Do you think that what you are doing with this free open-air production is in any way getting back to a form of theatre more akin to the age of Shakespeare and away from some of the elitism with which modern theatre has perhaps become associated?
This production is equally aimed at both regular theatre goers and those who have never been to the theatre before. It’s at the end of their road and people are coming along just to have a look and finding they’re completely engaged by this very old play and that’s been lovely. As has the joy and the warmth from the audience when they finally hear live voices again and see something that’s not on the screen and hear the fantastic language. The actual performing of it has been a pleasure but the logistics have been quite taxing sometimes.
This is very much me saying, “This is what I think the blueprint is going to be for the next few years. There will be people at the top of the tree who will be fine at the National and in the commercial West End but for the lower strata of actors there are not going to be venues open to us that are cost-effective and where audiences are going to feel safe. It’s going to be our job to go out there and find new ways of presenting theatre in unusual places. In a way it’s quite an exciting challenge; it’s all to play for really.
It’s obviously a difficult time for anyone involved in theatre, but for those who graduated this year, or were just finding work and trying to establish a career, it’s clearly been a huge setback and delay. Do you have any words of advice for them and others currently struggling to find work.
I think there are going to be fewer and fewer producers wanting to risk money on stuff and I think it’s going to be increasingly hard to find employers, so somehow you’re going to have to do it yourself.

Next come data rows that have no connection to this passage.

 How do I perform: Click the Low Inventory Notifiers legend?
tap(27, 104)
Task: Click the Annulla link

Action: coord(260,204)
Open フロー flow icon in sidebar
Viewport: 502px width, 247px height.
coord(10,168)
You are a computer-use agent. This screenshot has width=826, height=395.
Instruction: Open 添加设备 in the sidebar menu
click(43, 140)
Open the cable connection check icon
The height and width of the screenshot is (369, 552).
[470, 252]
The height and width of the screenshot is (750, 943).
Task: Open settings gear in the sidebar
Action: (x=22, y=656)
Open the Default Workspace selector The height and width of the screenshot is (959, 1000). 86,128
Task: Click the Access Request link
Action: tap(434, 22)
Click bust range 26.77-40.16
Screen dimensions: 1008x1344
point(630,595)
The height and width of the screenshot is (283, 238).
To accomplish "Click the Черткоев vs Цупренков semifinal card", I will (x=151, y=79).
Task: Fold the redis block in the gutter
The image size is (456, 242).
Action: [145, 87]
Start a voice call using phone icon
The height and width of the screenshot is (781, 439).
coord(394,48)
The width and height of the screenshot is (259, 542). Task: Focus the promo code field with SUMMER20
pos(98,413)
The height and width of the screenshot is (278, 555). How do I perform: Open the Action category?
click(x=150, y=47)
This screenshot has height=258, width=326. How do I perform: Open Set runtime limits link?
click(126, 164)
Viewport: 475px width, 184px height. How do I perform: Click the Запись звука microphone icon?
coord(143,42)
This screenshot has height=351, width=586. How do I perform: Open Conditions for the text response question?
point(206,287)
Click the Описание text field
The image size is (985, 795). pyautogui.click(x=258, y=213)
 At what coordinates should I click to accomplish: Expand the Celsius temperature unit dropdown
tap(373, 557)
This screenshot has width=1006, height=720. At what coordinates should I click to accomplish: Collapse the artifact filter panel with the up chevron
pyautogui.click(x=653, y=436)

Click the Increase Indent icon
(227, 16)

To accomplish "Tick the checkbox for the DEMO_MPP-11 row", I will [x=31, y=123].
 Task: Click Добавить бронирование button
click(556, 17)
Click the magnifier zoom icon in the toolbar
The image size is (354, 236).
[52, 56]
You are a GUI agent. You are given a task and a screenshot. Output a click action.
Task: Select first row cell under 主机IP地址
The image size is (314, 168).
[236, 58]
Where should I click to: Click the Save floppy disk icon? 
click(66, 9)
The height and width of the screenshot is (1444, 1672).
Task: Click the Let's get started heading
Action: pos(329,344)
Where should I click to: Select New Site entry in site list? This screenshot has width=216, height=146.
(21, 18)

This Hamlet is self-produced; we’re all taking group responsibility for it, there is no producer as such, so there is no boss. We decide things together and it’s in an unusual space. We’ve got no budget, so we’ve had to learn to market entirely by social media, run our own box office and do all the things that would be taken for granted in normal theatre where there is an infrastructure. When you’re talking about just a patch of sand on the beach there is nothing; you somehow have to reinvent what you would normally do, but for free and on the run, so it is quite challenging.
What’s the plan for the future? Do you have any more projects up your sleeve?
I’ve fortunately got a proper money job next, writing the libretto for a musical with some quite important pop stars, so that should keep the wolf from the door. And I’ll then use that money to finance working again for free to get something else going in the community. I’m very aware that most people won’t be able to go to the pantomime this year which makes me very sad, so I’m trying to work out some way of doing that somewhere unusual where it can also be free.
But it clearly won’t be on the beach or in a park at that time of year.
Yeah, there are only so many months of the year when you can do open-air theatre, but there are so many empty shop premises and empty factories and workspaces around it might be possible to work something out in somewhere like that.
Phil Willmott, many thanks and we wish you all the very best with your plans and whatever comes along next.